Lorraine rolled her eyes as Cindy sprang to her feet, thinking that her client had been watching too many of her husband’s killer-bimbo fantasies. She watched the girl dive at the punch-bag and hit it, her face a mask of anger. Lorraine let her go until she tired herself out and eventually put her arms around the punch-bag, hugging it tightly.

‘Sometimes he didn’t come home,’ she said softly. Lorraine kept silent. ‘Often he stayed out all night, and I knew about the other women. I knew he was never faithful, he always said that to me, said he could never be faithful to one woman and that I’d just have to accept that. The day before I found him, he’d been really mean to me. We argued at breakfast, and then he came down here. I came after him and he was furious, but I wouldn’t go. I said to him that if he carried on this way I’d leave him, and he said he didn’t care what I did and he laughed at me, kept on punching this thing, laughing and ignoring me. So I went and got the gun, and when I came back he was on that weight machine, and I went right up to him and I pointed it at his head, and I said that was the last time he was ever going to laugh at me.’

Lorraine still said nothing, but was interested to note that Cindy was calm now, her mind focused on what she was saying.

‘He looked at me, then he reached out and pulled the gun over so it was almost in his mouth and he told me to fire it.’

‘And?’

Cindy sighed. ‘I did. I pulled the trigger, but it wasn’t loaded.’ She pushed away the punch-bag, which began to swing slowly. ‘He got up from the bench and hit me in the stomach.
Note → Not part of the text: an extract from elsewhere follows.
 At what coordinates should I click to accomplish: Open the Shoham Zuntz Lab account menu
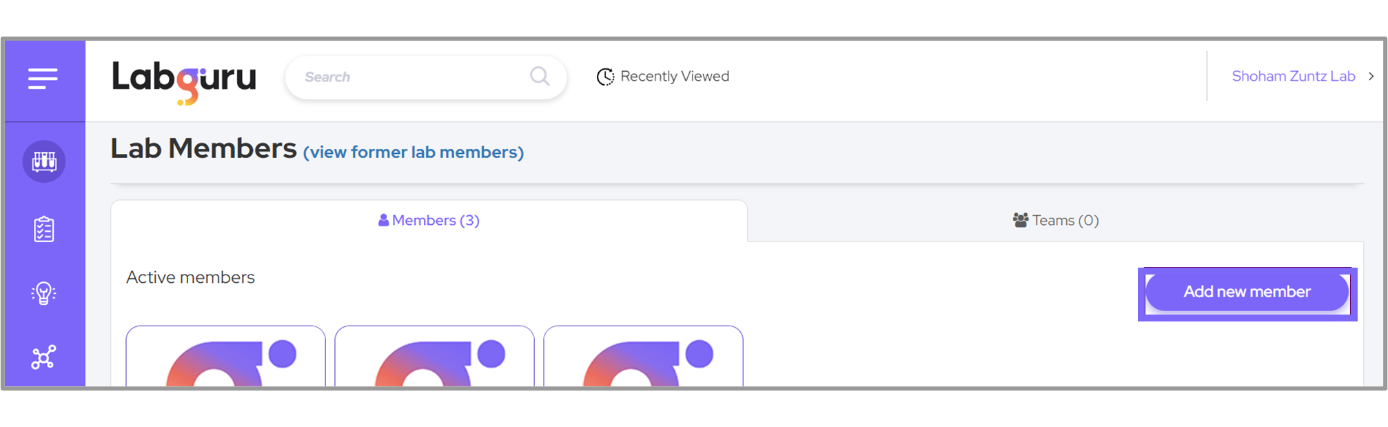[1293, 77]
I fell backwards onto the floor and he kept on coming towards me, but he stepped right over me and walked into the showers. I screamed at him that I would get him the next time. Next time the gun would be loaded.’ She rubbed her belly. ‘Punched me right in the baby, and it hurt so bad I was sick, but he made me get dressed and go out for dinner at Morton’s, and he told everyone what I’d done, and they all laughed. He kept on fooling around at dinner with this baby zucchini as the gun, shoving it into his mouth, and everyone laughed, and I got so upset I was crying, but I wasn’t going to stay and be made a fool of. So I got up and I shouted it out. I said the next time he wouldn’t live to tell anybody anything because the next time I’d make sure I killed him.’

Cindy went to fetch another Diet Coke. This time she drank it from the can. ‘He didn’t come home. I waited and waited, and it was six o’clock in the morning when he came back. He was in his dressing room, taking his clothes off, when I went in to see him. He just told me to get out, but I wouldn’t. I said he shouldn’t make a fool of me in front of people like he had done, but he just kept on choosing which shirt he was going to wear, ignoring me again.’

Lorraine waited while Cindy sipped the Coke.

‘I went into the bedroom to get the gun. I meant it, I was going to kill him, and I’d just figured out how to load it, but I couldn’t remember where it was, or if I’d taken it from the gym. I was looking all over the room for it when he strolled in all dressed up and Jose knocked on the door.’ Cindy frowned as she tried to recall the details.

‘Jose said that the car needed to be serviced, and did Harry need it after his breakfast meeting at seven. Harry said he didn’t. He’d had a long, hard night and he’d just sit by the pool reading scripts after his meeting. Then... he started laughing and he told Jose that I’d threatened to kill him again and that Jose was his witness that I was a real flake, a psychiatric case. He knows how upset I get about him saying things like that because I’ve had, you know, some problems.’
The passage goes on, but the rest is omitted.